8th of 7, Nov 04 2018
  

       Yes - length matching, differential pairs, etc all goes into the design rules, along with minimum trace thickness, min spacing, via size and so on.   

       I think the real reason people are opposed to organic-looking PCBs is simply that they are harder to design.
mitxela, Nov 04 2018
  

       Not harder to design; harder to get to work well.   

       Form follows function.
8th of 7, Nov 04 2018
  

       More has to be known about the quantum EM field as a holistic.   

       For this to work to nature's prescription, all components have to be individually working so they will shake to lowest dynamic state, burn out or half burn out in the 'as is' working field set.
wjt, Nov 07 2018
  

       I like this idea. There was a bit hoo-ha about evolutionary algorithms for circuit design a little while ago.

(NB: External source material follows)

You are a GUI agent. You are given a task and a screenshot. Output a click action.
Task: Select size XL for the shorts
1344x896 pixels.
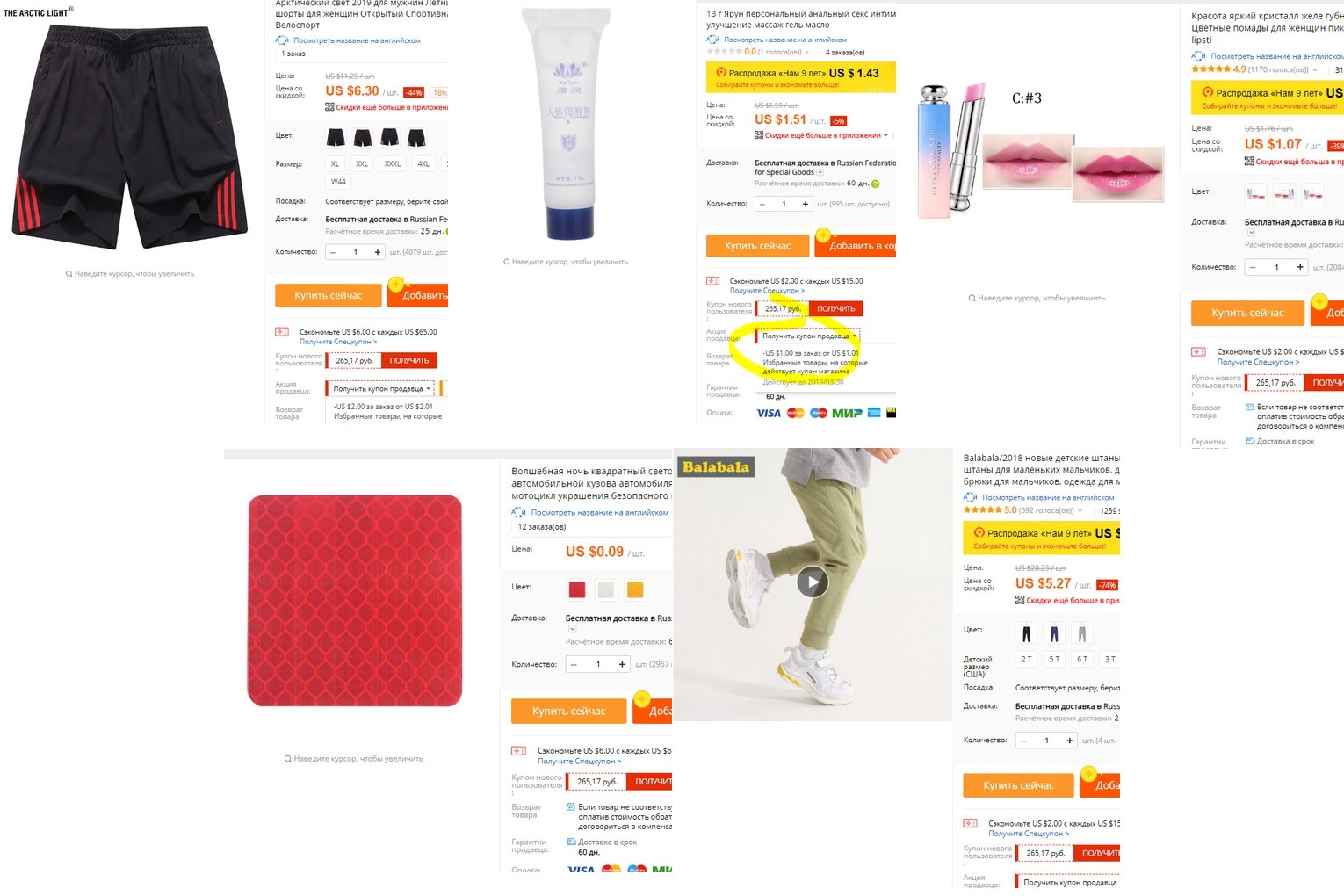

Build a few thousand virtual circuits and cull the worst. Multiply and vary the best and rinse & repeat for a bunch of generations. It doesn't seem to have moved much beyond research. But that was about the circuit, not the physical spacing. Looking at a lot of PCBs I often get the impression they're not spatially optimized. I wonder if there's some sort of PCB "all-time classics" I could look at, there must be some real works of art out there beyond the consumer garbage I've seen.   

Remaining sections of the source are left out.